> **Extrait présenté**:
Entretien : Angèle Petrelli et Simon Bouillère
Images : Simon Bouillère
Marseille, janvier 2025





Angèle : C’est quoi au juste Bonnie’s House ?


Creamy G : Actuellement c’est une association, qu’on a lancé en 2020 avec deux autres artistes : La Valentina et Joy C. Maintenant c’est plus que Victoria (manageuse) et moi. Ce qui nous a motivé c’est de monter un truc entre go puisqu’on évolue dans un milieu principalement masculin… Au départ c’était un collectif et maintenant c’est plus une structure qui nous sert à faire facturer pour des concerts, c’est plus pro. 


Simon : C’est des personnes que tu connaissais avant la musique ?


Non, on s’est vraiment lié d’amitié par la musique, et maintenant ça fait 5 ans déjà. 


S : On voit que dès le départ t’as une vision globale car visuellement tu tentes déjà beaucoup de choses …


La D.A. ça vient surtout de moi, car de base je fais de la peinture, ma mère est créatrice de mode, donc ouais j’ai cette appétence artistique globale. Et pour moi la musique c’est super parce que c’est visuel et sonore, donc on s’amuse. 


S : Qu’est-ce qui inspire ta D.A. très années 2000 ?


Déjà j’kiff le fait que ce soit à la mode en ce moment, mais je ne pense pas vouloir me cantonner à ça. Après de base j’suis une geek, j’ai grandis avec les ordis, ma DS, des mangas à fond, et les logiciels de la suite Adobe qui me permettent de faire mon truc. Finalement c’est assez naturel pour moi d’aller visuellement vers ça, c’est vraiment pas calculé.  


S : Donc c’est bien toi qui as fait la cover du projet avec Joy C ?


Complètement, j’avais aussi la cover d’un autre projet en dessin numérique, et maintenant je m’intéresse beaucoup à la photo et à la vidéo. 


A : Et t’as l’impression que, par exemple, ta peinture influence ta manière de faire de la musique et inversement ?


Dans un sens ouais car je trouve que c’est des disciplines qui sont très proches. Après quand je fais du son j’écris d’abord mes trucs, et c’est après que visuellement ça va m’inspirer des images. Après voilà visuellement on reste limité par le budget. Et sinon quand je peins je vais être inspirée par la vie, par mes relations amoureuses, par mes potes tout ça. J’suis assez basique en fait. 


A : Pour revenir avec Bonnie’s House, est-ce qu’être en indé toute ta carrière c’est un souhait ? 


Non parce que comme je disais j’aime réaliser mes idées, et si on a plus de moyens j’dis pas non. Et si en plus je peux en vivre, c’est mieux.

> **À faire**:
1. Transforme en tableau Markdown les lignes de la liste, de la ligne avec "Click the Equipe user icon" jusqu'à la fin de la liste, avec les colonnes « n° » et « Ligne ». Saute les lignes vides et laisse les images de côté.
2. Poursuis l'entretien avec Creamy G sur Bonnie's House à partir de l'endroit où il s'arrête.
L'entretien et la liste ne viennent pas de la même source.

(Relevés pour repérer des éléments)
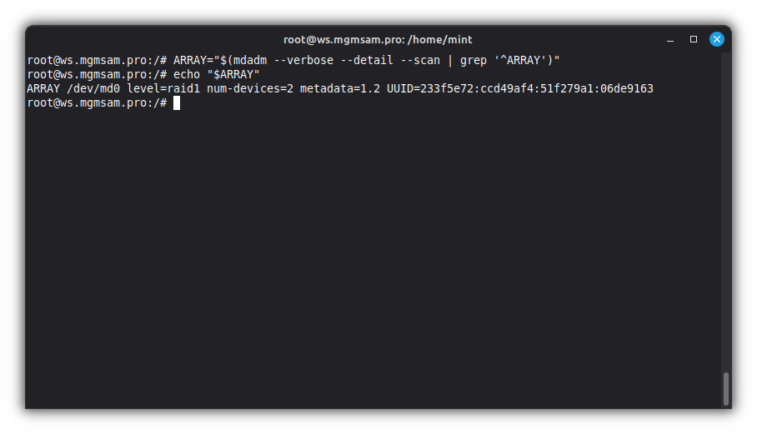Click the echo "$ARRAY" command text
This screenshot has width=757, height=434.
(x=217, y=74)
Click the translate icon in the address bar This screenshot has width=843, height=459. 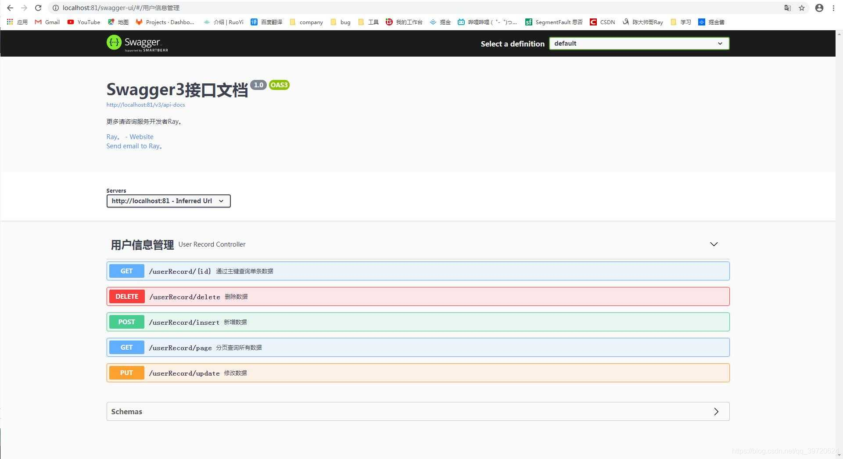pos(787,8)
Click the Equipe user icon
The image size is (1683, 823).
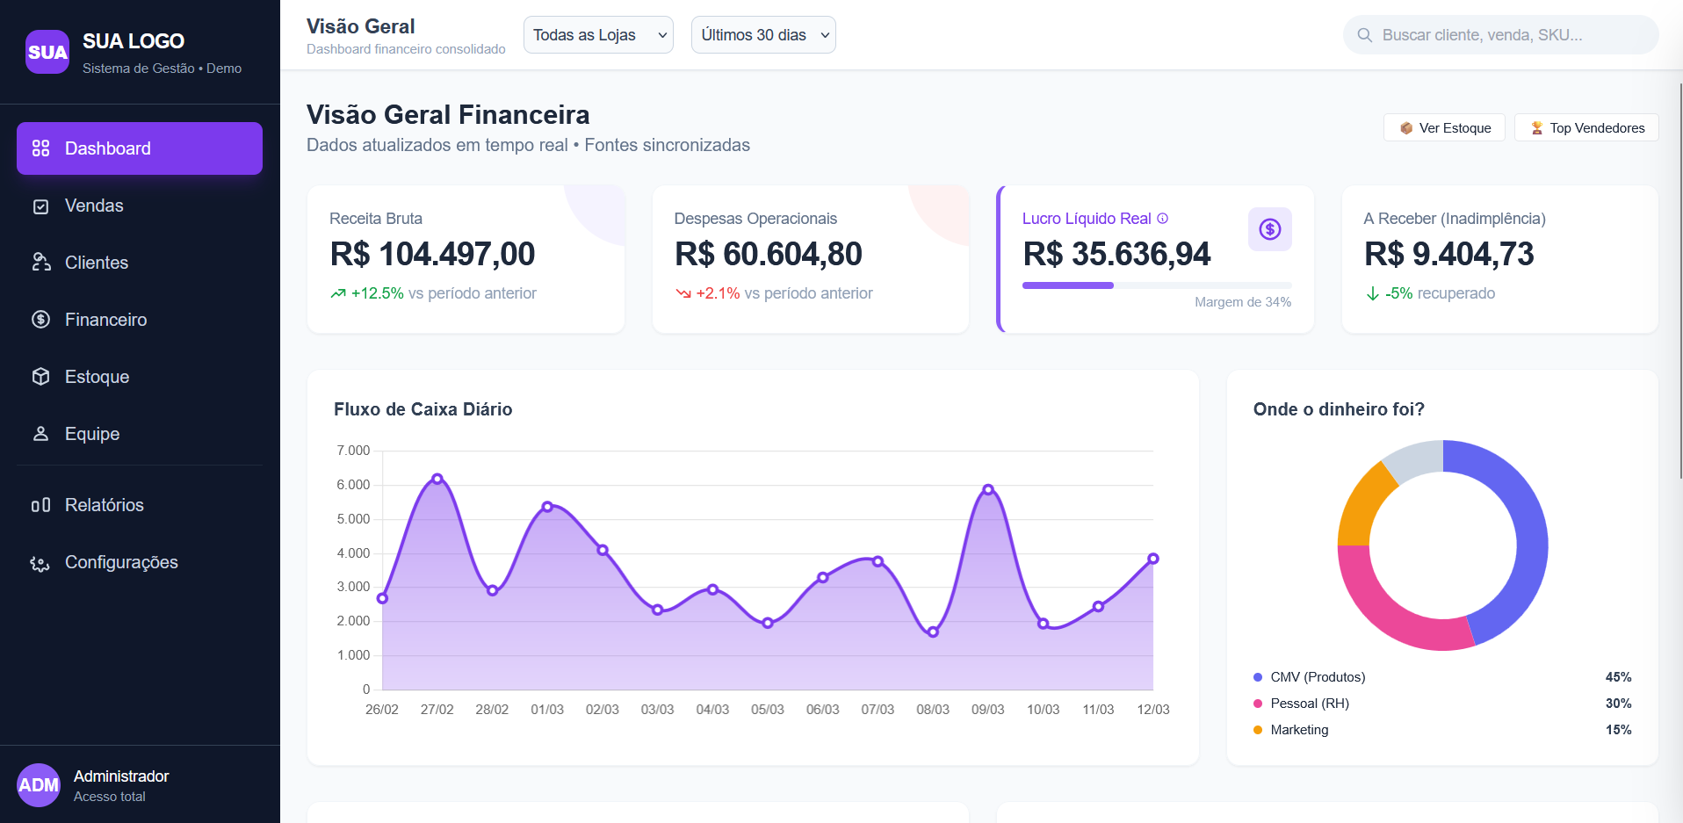point(41,433)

> **Réponses**:
1.
| n° | Ligne |
|---|---|
| 1 | Click the Equipe user icon |
| 2 | The image size is (1683, 823). |
| 3 | point(41,433) |

2.
S : Et étant donné que t’as grandi dans un environnement assez créatif, est-ce que tes parents suivent ou bien interviennent dans ton processus ? 


Pas forcément car déjà musicalement on n’est pas sensible aux mêmes choses, même si c’est mon père qui m’a mis dans la musique. C’est lui qui m’a mis à la batterie quand j’étais petite. J’ai aussi un grand père batteur de jazz. Par mon père, j'ai surtout baignée dans le rock et l'électro. Même si il capte pas la scène rap/rnb auto-tuné, il est fier, il vient à mes concerts, il montre mes clips. 


S : Comment t’es tombée dans le rap alors ?


À la base j’suis très inspirée par SZA ou Daniel Caesar, mais comme je ne sais pas vraiment chanter je suis tombée dans l'auto-tune. Sinon quand j’ai vraiment commencé à m’intéresser au rap c’est avec la scène soundcloud et des artistes comme 8ruki, Lyonzon, JMK$. Et au départ la musique me paraissait inatteignable si t’as pas un label, et de voir des gens arriver à faire des trucs propres en mode home studio évidemment ça m’a donnée envie de le faire aussi. 


A : À quel moment t’as commencé à faire de la musique chez toi ?


C’était quand j’étais à Bruxelles autour de 2020. Avant ça j’avais déjà commencé à faire des prods avec mon meilleur pote. 


A : T’as donc directement commencé en faisant du rap ?


Plutôt en faisant du cloud rap.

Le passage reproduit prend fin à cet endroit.